Operações de software
IA não corrige operações ruins
Adicionar agentes, copilotos e automações a uma operação desorganizada pode apenas fazer os problemas acontecerem mais rapidamente.
Há uma sedução perigosa na ideia de que a tecnologia certa resolve qualquer problema. Toda vez que uma nova geração de ferramentas surge, a mesma promessa reaparece: instale isto, conecte aquilo, e a desordem desaparece. Com a inteligência artificial, essa promessa ficou ainda mais barulhenta — e ainda mais enganosa.
Automação amplifica o sistema que já existe — e isso é mais fácil de aceitar em teoria do que na prática. Se o sistema é bom, ela o torna mais rápido. Se o sistema é ruim, ela apenas faz com que os erros aconteçam antes, com mais confiança e em maior escala.
O que a automação realmente faz
Antes de automatizar um sistema, você precisa entender por que ele funciona da forma atual. Processos que parecem irracionais quase sempre carregam uma lógica escondida: uma restrição de time, um acordo informal, uma cicatriz de um incidente antigo. Quando você automatiza sem enxergar essa lógica, congela decisões que ninguém teve a chance de revisar.
A ferramenta não tem opinião sobre a qualidade do processo que executa. Ela apenas executa — mais rápido.

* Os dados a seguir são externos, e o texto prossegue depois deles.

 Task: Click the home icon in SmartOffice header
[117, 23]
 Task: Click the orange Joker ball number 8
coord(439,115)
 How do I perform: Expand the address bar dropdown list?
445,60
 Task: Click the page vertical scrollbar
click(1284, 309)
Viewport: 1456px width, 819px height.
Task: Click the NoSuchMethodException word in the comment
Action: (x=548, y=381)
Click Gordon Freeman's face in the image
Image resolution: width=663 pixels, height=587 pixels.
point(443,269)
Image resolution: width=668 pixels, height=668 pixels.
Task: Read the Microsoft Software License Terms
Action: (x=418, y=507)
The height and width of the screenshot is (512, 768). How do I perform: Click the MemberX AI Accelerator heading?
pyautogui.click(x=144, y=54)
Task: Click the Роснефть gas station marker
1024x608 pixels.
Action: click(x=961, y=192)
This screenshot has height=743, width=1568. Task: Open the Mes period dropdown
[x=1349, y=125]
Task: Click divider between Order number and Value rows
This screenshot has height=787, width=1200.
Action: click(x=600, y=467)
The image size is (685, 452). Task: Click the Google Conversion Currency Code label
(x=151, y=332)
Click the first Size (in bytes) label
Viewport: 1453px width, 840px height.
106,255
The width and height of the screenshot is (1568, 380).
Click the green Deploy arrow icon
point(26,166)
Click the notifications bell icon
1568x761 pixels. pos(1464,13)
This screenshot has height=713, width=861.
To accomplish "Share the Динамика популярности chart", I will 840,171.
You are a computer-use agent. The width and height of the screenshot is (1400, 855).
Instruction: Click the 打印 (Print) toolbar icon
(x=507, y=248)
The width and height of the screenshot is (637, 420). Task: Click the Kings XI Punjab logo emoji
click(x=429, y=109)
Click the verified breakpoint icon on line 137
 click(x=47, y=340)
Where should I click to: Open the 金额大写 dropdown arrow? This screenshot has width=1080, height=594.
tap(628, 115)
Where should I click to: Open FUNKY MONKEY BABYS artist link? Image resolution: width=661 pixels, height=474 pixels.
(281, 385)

É por isso que operações maduras tratam a IA como o último passo, não o primeiro. Primeiro se torna o processo visível. Depois se torna o processo simples. Só então faz sentido torná-lo rápido.
Um exemplo concreto
Imagine um fluxo de triagem de tickets onde a prioridade é definida por convenções não escritas. Automatizá-lo sem documentá-lo produz algo como:
function priorizar(ticket) {
// regra que ninguém documentou
if (ticket.cliente === "estratégico") return "P0";
return classificarComIA(ticket); // amplifica o viés acima
}
O modelo herda a exceção codificada na primeira linha e passa a aplicá-la a milhares de casos por dia. O que era um atalho ocasional vira uma política silenciosa. Ninguém decidiu isso — o sistema decidiu por omissão.
Por onde começar, então
Comece pela clareza, não pela velocidade. Antes de automatizar qualquer etapa, três perguntas valem mais do que qualquer ferramenta:
- O processo está mapeado como ele é, e não como deveria ser? Se a documentação descreve um fluxo ideal que ninguém segue, você vai automatizar a ficção, não o trabalho real.
- Cada decisão do processo tem um dono identificável? Se uma regra existe mas ninguém consegue dizer quem a criou ou por quê, ela é uma exceção disfarçada de política — exatamente o tipo de linha que o exemplo acima automatiza sem querer.
- O que acontece quando o processo falha hoje, manualmente? Se a resposta é “alguém percebe e corrige”, automatizar sem esse mecanismo de correção troca um erro ocasional por um erro sistemático.
É desconfortável, e normalmente revela que metade do trabalho de “transformação” é, na verdade, trabalho de organização.
A IA continua sendo extraordinária. Mas ela é um multiplicador, e multiplicadores não têm sinal próprio. Eles herdam o sinal do que você já construiu.